Fetch designs, builds and sells machines to warehouses and factories around the world — and Wise is trying to do it consciously. As she told MIT Technology Review, “No one has ever lost a job because of our robots. Customers need us because they just can’t hire enough people.”
Wise’s vision isn’t replacing people with robots. It’s about incorporating autonomous robots to help existing workers.
Marc Raibert, Boston Dynamics
Perhaps no other company has captured the public’s imagination with futuristic robots like Boston Dynamics.

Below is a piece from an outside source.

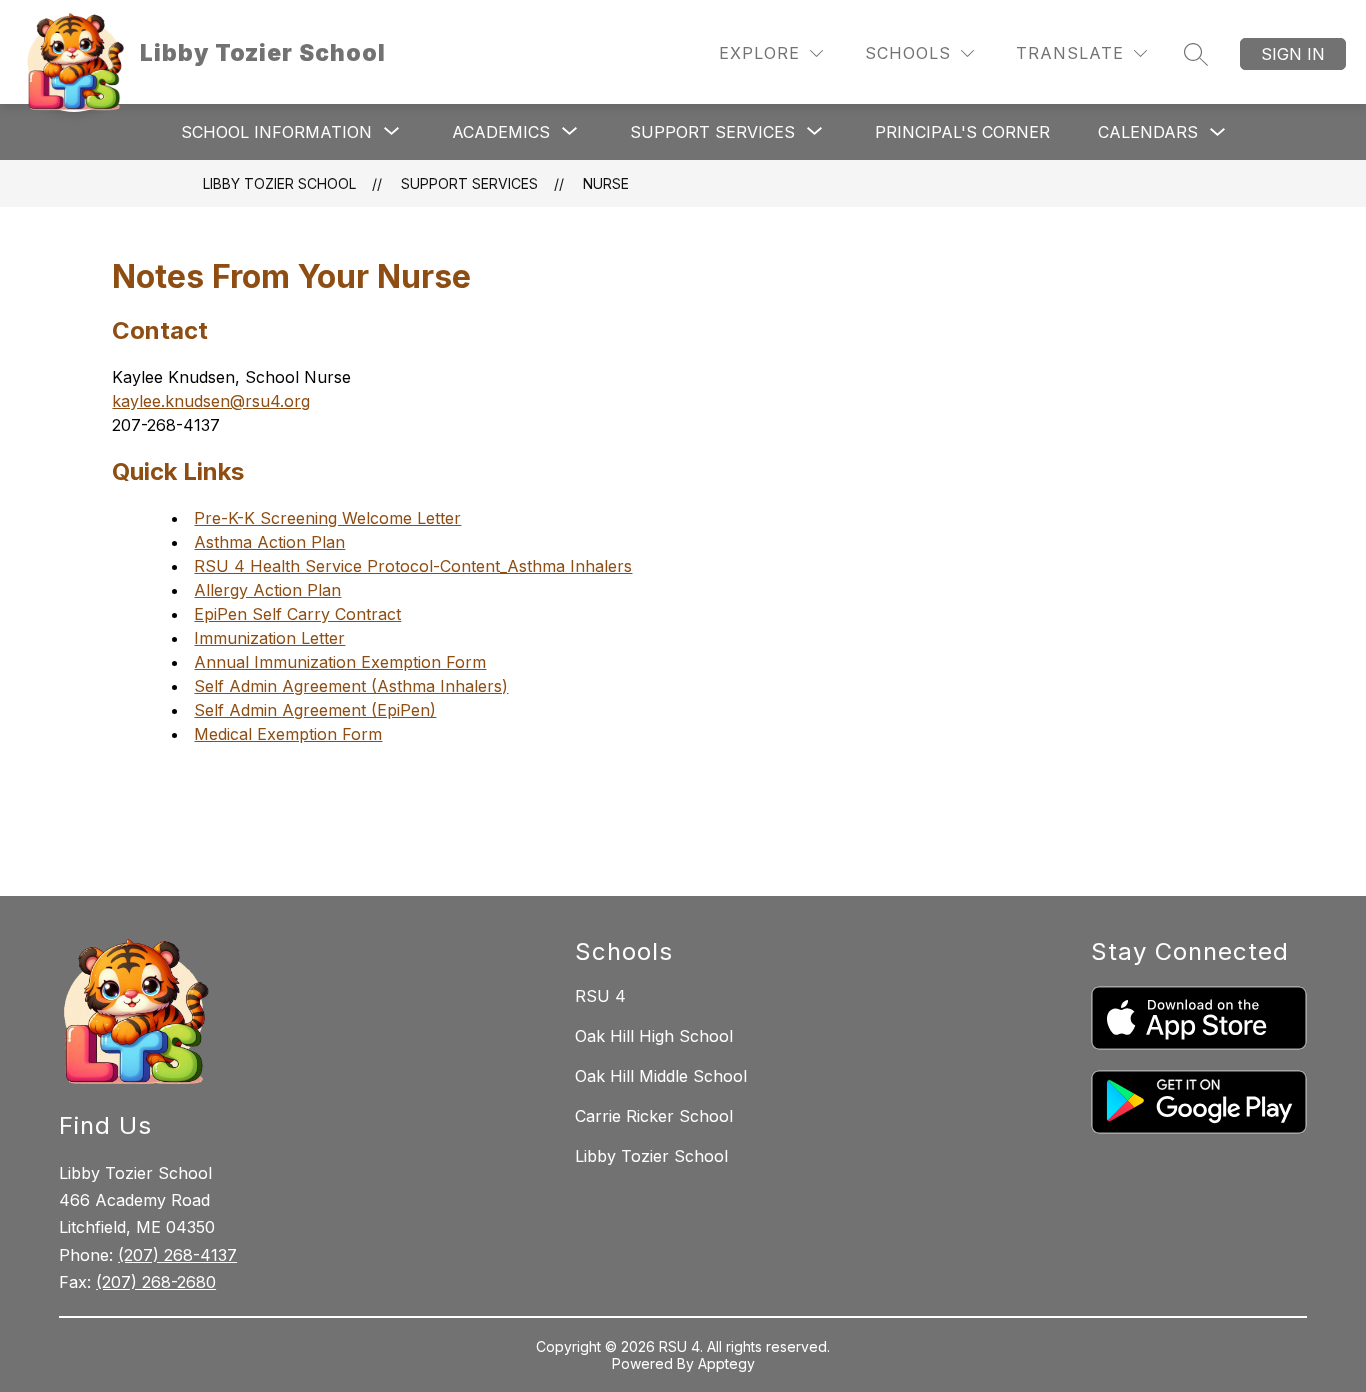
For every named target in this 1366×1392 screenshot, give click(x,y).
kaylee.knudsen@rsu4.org (211, 401)
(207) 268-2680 (156, 1282)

Their videos of life-sized robots of running, back-flipping and opening doors have gone viral over the past few years. But while it’s fun to imagine having a robot buddy to help around the house, they may be able to alter the entire business world.
Boston Dynamics’ CEO Marc Raibert is dreaming big. He imagines a future where robots can deliver packages, act as security guards, work construction and help take care of the elderly.
And those security guard robots aren’t far off. Boston Dynamics is set to get its four-legged robo dog, SpotMini, to the market in 2019. It still looks like it’ll be awhile before the SpotMini can outright replace a security guard, but imagine a world where business’ security payrolls are replaced with bills from mechanics.
Sanjit Biswas, Samsara
Samsara is a tech company that offers wireless inter-connected sensors that could have applications from grocery stories to trucking companies to municipalities. For example, in a semi-truck carrying food, one sensor may be able to relay temperature back to the distributor. Another example, according to their press release, says publishing snow plow routes could show residents where they can find a clear path.
Samsara’s CEO, Sanjit Biswas, is clearly doing something right: he was awarded the No. 1 spot on Glassdoor’s 2018 Top CEOs for small and medium businesses.